Tuesday, November 13, 2012

Kings and Queens Of The Mountains: Head To Head @ Strava

Strava Cycling, a sports app, has an interesting geeky feature which their users butt heads over called king of the mountain (KOM) or queen (as in QOM for gal riders).

It works like this. You head out on your bicycle and record or track the ride with Strava, which rests on your smartphone.

Each sizeable hill that you surmount is set aside by the application and marked or shaded on the elevation map that Strava draws for your ride (you can ogle these maps on your web dashboard after the ride). The app calls them "segments," essentially a segment of the route you have ridden.

You can also create your own segments after the ride with a nifty widget with which you draw a line over your route, differentiating a segment of it. The second image with this post shows the widget.

Now these segments become a little race course. The time you took to ride the hill, the elevation grade, the elevation difference between beginning and end, etc. are recorded.
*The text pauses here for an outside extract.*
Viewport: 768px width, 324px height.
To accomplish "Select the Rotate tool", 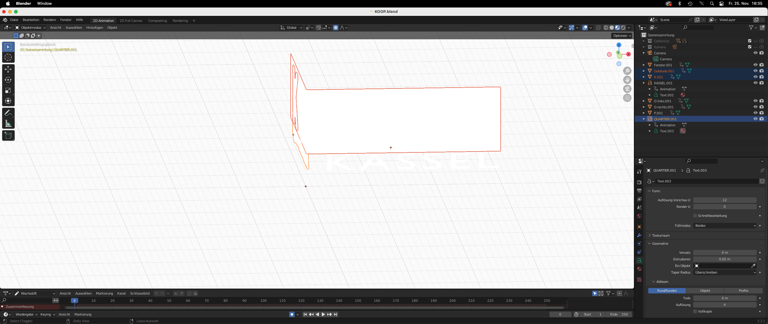I will 8,80.
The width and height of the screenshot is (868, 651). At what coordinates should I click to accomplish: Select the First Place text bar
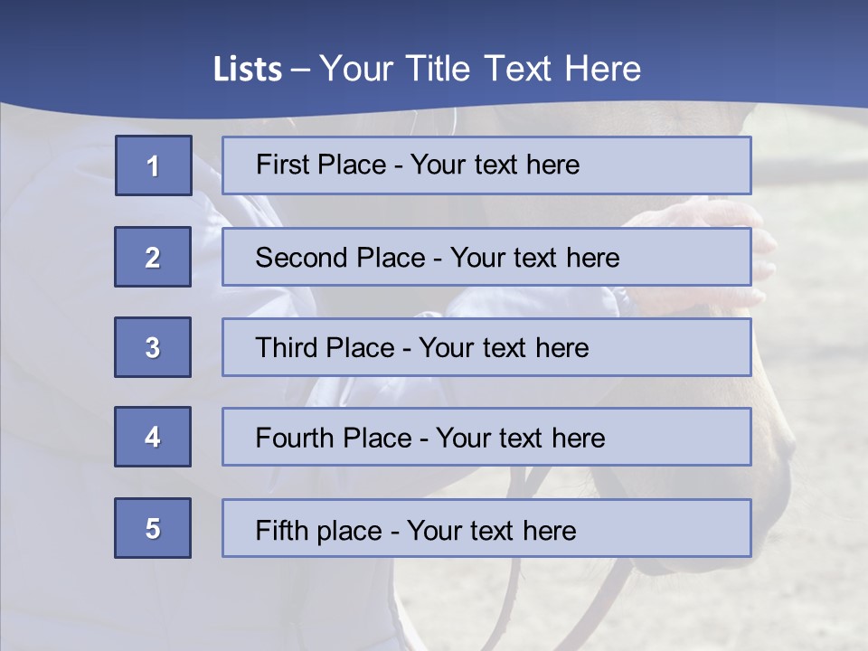coord(486,165)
Other Strava users can then compete over those segments for the fastest time, and the winners (temporarily) are the kings or queens of the mountain (their own 15 minutes of fame).

Many of the segments become pretty popular, such as the access road up to Sugarbush in Vermont, which has about 70 riders on the leaderboard. Or the various rides to the gaps in the mountains, like the App Gap climb nearby in Vermont. It's fun, and hypercompetitive, at about the level of a playground. Sort of an example of how sub-elements of these apps take on a life of their own.

Sometimes too much life. When someone competing to regain a KOM was killed, the family apparently sued Strava. These segments are a natural outgrowth of the technology (GPS + mapping + multiple users), but people shouldn't lose their heads over them.

I found out that little hills, even very steep ones, can't be set aside as segments (there must be a hill-length requirement, like a mile). I "attacked" three short bumps with my little mountainbike on one of my routes, but couldn't use them later as segments. Rats. I wanted to be King of The Mountain for at least 15 minutes.